How did we do it? Basically, what we did was to take the derivative of the paddle speed in two coordinates, i. e. , the rate-of-change of paddle motion in the horizontal and in the vertical direction. Then, we stored these values of de/dt in a sample-and-hold circuit at the moment of paddle-and-ball intercept and used this voltage to drive the puck generator circuits. All this has long since become a part of our extensive patent portfolio, which by now adds up to well over fifty U. S. and world wide patents, so you can read all about it if you like. I might add that we built a similar Hockey Game a couple of years ago in T2L which also plays a terrific game. It still occupies the coffee break periods of a new generation of TV game engineers at Sanders, because it plays about 5 times as well as anything out there so far; only GI's brand new ball game LSI chip which was shown for the first time just last week at the CES Show, comes close to the action of our Skate-N-Score Hockey Game. I might also add that Skate-N-Score is strictly a competition piece–you either play someone who is your peer or you wind up with a lopsided score. For that reason I never play against the guys in my TV Game lab who are addicted to the game. There is no point in volunteering to take a 12 to 2 shellacking.

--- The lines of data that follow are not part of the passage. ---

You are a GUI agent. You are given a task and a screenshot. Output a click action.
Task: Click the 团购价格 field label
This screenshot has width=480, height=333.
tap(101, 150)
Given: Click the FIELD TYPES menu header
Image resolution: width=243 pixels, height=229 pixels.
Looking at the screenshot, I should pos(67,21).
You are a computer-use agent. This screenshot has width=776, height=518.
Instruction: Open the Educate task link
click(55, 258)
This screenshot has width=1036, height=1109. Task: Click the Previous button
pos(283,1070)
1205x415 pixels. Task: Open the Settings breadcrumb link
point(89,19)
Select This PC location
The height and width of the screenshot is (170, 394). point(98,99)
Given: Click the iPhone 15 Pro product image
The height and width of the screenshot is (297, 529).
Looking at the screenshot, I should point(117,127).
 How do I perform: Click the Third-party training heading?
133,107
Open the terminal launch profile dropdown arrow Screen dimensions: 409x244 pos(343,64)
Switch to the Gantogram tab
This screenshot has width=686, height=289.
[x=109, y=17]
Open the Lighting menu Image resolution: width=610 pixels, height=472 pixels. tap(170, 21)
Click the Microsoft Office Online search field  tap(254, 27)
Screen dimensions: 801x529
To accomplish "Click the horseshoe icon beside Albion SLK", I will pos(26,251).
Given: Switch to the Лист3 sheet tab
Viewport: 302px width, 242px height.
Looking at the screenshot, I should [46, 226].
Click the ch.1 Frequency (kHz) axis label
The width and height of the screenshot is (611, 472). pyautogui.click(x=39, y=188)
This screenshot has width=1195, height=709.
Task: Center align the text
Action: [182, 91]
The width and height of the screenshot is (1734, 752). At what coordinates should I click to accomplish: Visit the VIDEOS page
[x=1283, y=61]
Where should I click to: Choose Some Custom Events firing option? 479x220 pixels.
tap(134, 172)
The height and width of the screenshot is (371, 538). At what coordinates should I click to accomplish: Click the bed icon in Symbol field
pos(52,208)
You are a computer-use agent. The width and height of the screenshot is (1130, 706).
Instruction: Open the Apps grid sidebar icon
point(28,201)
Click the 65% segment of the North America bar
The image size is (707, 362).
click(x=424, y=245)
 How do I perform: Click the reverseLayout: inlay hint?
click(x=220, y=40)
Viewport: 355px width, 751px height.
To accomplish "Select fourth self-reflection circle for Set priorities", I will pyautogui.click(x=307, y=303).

This brings up another point: in the past, manufacturers of TV Games have paid close attention to a rule that says: "You shall design games such that almost anyone can play almost immediately without reading instructions and such that he can score points right away." These guidelines are normally adhered to by designers of coin-operated TV Games for all the obvious reasons. As a result, when you first expose someone to a game of the Skate-N-Score variety, the initial reactions generally are often negative. If your participant is over 35 years old, his first comment will almost invariably be: "How do you score with this damn thing?"–Younger people generally get the hang of it in a few minutes and then proceed to have a hell of a good time.

Now, this presents a real problem in the sense that judgment on new home TV games is generally passed prior to their public sale by such people as department store buyers, mail order buyers, and management people of prospective TV Game manufacturers who depend on GI, MOS Technology, National Semiconductor, T. I., or other IC manufacturers to provide the LSI devices for their TV Game products.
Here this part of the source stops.